Pero es en este preciso momento cuando este capítulo nos regala su última perla, también imprevista e improbable: «La mujer se le acercó, y al verlo aterrado le dijo: “Esta servidora tuya te obedeció… Ahora obedece tú también a tu servidora: voy a traerte algún alimento, come y recobra las fuerzas» (28,21-22). Incluso una nigromante, una maga, puede ser capaz de piedad, en la vida y en la Biblia. Esta mujer supera su mal oficio, porque todos somos potencialmente capaces de hacer cosas y de decir palabras mejores que las que hacemos y decimos en la vida de cada día. Y sus palabras “resucitan” a Saúl: «El lo rehusaba: “¡No quiero!” Pero sus oficiales y la mujer le porfiaron, y les obedeció» (28,23). En esta escena de muerte y oscuridad, un rayo luminoso que emana de una mujer descartada y excomulgada ilumina todo el entorno: «Saúl se incorporó y se sentó en la estera. La mujer tenía un novillo cebado. Lo degolló en seguida, tomó harina, amasó y coció unos panes. Se los sirvió a Saúl y sus oficiales» (28,23-25).
La nigromante se convierte en el “padre misericordioso”, que celebra con su novillo cebado a un hombre-hijo “que estaba muerto” y, aunque solo sea durante el tiempo que dura una cena, ha “vuelto a la vida”. Y nosotros somos el “hermano mayor”, que no entramos al banquete porque nos escandaliza el exceso de humanidad de la Biblia.

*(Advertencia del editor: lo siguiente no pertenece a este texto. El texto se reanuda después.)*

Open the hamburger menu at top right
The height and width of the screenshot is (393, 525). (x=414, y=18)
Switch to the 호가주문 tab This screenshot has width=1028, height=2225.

Este pasaje maravilloso nos revela la infinita humanidad de la Biblia. Nos desvela también el corazón de las mujeres, capaces de miradas buenas y distintas cuando la religión, la ley y los varones las han agotado. La última cena de Saúl fue querida y preparada por una maga, por una nigromante, por una mujer, por una persona que tal vez le dio el último abrazo misericordioso y le regaló las últimas palabras buenas que la vida, Samuel y Dios le habían negado.
La Biblia es in-finita, entre otras cosas, por las palabras y los gestos de mujeres y hombres corrientes, muchas veces descartados y pecadores, que a veces permiten que la palabra bíblica sea más humana que las palabras de Dios pronunciadas por sus profetas.